What Should We Do About Forest Fires in the USA?

Source
Giant Sequoia tree
Giant Sequoia tree | Source
Yosemite NP
Yosemite NP | Source
Smokey Bear
Smokey Bear | Source

Evolving management philosophies

Many centuries ago, Native Americans practiced firestick farming in our forests, in order to increase natural food plants for populations of game animals like deer and elk. During cool moist weather, they set fire to the understory.

This had an interesting side benefit. These fires burned mainly in the duff (dried leaves and other forest litter), and consumed fallen tree branches. This practice decreased the load of easily burned fuel, and prevented highly destructive fires during hot dry weather the following Summer.

The European-Americans who came later did not understand the ecology of fire. This led to tragedies. Loggers in the Midwest were keen on maximizing lumber production. They did not understand the long-term need to burn the logging slash (mainly sawed off tree limbs) in a safe and timely fashion. The result: mega forest fires, which killed thousands of people.

The worst forest fire in the history of the USA was the Great Peshtigo Fire of 1871 in Wisconsin and Michigan. It burned 2400 square miles and killed more than 1200 people. The causes were drought, high heat, and especially land use practices that did not take fire danger into account.

A safe method for disposing of logging slash is to move the tree limbs into one (or more) manageable piles in the cleared area. Then cover most of the pile with plastic, and let the wood dry out. Return in the Fall shortly after after the first good rain. Poke a hole in the plastic at the top of the pile in the center. Add kerosene. Light it with a match. Then babysit your slash burn, shovel in hand. I know about this, because I've done it.

The same principle applies to trees that you've cleared to create either farm land or a railroad right-of-way. Of course, people back then did not have clear plastic sheets to work with. However they could have taken reasonable precautions if they had known about the danger.

Anyway, Peshitigo and other mega-fire tragedies in the upper Midwest was the historical impetus for the US Forest Service policy of aggressive fire suppression through the middle of the 20th Century.

It seemed like a good idea at the time. But there were unintended consequences.

Example: The population of the keystone tree species in Sequoia National Park decreased. Why? Because periodic small fires in the past conferred a survival advantage on Giant Sequoias over competing tree species with thinner bark.

Moreover the larger load of fuel on the ground gradually led to bigger and more destructive forest fires over time.

These days, we have a much greater understanding about the ecology of fire. Even though the zillions of tourists who flock to Yosemite every Summer don't appreciate it, there is now a controlled burning program in this iconic National Park.

I'm not saying that fire suppression is always a bad thing. Many big forest fires are man-caused.

Given data:
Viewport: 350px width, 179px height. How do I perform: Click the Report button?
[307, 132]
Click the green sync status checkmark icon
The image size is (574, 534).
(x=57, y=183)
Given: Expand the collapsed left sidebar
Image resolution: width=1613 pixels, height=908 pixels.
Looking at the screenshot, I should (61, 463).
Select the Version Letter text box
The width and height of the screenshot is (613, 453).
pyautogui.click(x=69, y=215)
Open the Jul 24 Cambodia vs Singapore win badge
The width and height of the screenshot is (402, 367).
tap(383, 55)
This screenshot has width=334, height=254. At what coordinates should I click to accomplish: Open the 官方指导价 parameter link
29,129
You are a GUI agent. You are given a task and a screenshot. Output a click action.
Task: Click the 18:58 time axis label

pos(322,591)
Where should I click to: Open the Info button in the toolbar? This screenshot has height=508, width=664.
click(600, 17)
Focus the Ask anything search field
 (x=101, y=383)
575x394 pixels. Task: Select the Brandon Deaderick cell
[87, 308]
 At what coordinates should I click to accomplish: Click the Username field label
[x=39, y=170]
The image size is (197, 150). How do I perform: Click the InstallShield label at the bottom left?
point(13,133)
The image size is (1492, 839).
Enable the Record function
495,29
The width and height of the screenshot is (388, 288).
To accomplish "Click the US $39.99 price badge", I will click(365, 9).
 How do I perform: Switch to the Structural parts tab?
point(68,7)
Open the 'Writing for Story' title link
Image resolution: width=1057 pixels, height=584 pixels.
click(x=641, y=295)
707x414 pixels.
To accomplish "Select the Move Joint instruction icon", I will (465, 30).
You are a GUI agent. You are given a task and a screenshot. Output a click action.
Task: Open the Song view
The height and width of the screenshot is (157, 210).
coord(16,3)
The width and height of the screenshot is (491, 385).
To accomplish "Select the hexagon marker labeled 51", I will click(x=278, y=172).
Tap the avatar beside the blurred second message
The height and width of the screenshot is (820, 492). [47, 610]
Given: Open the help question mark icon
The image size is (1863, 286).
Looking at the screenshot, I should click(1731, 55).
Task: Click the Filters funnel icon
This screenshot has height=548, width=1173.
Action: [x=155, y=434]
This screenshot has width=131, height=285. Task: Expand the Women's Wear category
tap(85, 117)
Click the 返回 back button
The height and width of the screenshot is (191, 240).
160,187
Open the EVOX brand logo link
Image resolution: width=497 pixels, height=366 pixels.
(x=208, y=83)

What is expected: Can you copy word for word the part of the forest fire article above that falls between "Anyway, Peshitigo and" and "the 20th Century.", inclusive?

Response to this task:
Anyway, Peshitigo and other mega-fire tragedies in the upper Midwest was the historical impetus for the US Forest Service policy of aggressive fire suppression through the middle of the 20th Century.